There also was a statistically significant decrease in the overall WOMAC score at 2 months among placebo patients (P=0.015) — “suggesting some placebo effect,” Smith noted.

“However, this was the only time point that remained statistically significant, with a slight improvement from baseline,” he added.

“[And] the complete absence of adverse events associated with the ACP injection indicates that the injection is safe for human treatment.”

A potential limitation of the study was the small sample size, which was mandated by the FDA, as well as the use of saline as a placebo control instead of hyaluronic acid or steroids.

Again, however, the FDA mandated saline to be used as placebo in the study so as to arrive at a realistic comparison of the effects of ACP.

Carlos Meheux, MD, of Houston Methodist Hospital told MedPage Today that several level-1 evidence studies have demonstrated that PRP injections do have significant benefit in terms of improving pain and functionality in patients who have received these injections for treatment of OA of the knee.

“Studies have also compared PRP with hyaluronic acid as well as placebo, and what these studies have shown is that PRP does better than comparators to improve functionality and symptoms,” he added.

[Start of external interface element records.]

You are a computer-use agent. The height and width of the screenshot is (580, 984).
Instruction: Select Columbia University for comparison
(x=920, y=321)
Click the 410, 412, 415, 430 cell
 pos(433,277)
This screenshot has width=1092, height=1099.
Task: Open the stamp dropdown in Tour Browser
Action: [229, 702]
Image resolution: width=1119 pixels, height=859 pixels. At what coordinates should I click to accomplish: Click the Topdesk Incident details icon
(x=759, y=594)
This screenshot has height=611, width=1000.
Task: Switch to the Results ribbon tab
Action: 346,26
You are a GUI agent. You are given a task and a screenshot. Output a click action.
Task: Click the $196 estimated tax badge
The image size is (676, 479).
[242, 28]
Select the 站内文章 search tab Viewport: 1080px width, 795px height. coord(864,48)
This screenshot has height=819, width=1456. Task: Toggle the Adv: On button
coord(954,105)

Treatment response after only a few injections of PRP also appears to be durable, lasting at least 6 months, and in a few studies out to 1 year.

“Given the increasing incidence of OA, I think more treatment options, especially non-operative treatment options, is a great thing, and I think these injections will change the direction towards a non-operative approach to OA,” Meheux said.

He explained that the platelet-derived product used for these intra-articular injections contains a number of growth factors which the body uses to regenerate tissue and diminish inflammation, thereby alleviating symptoms.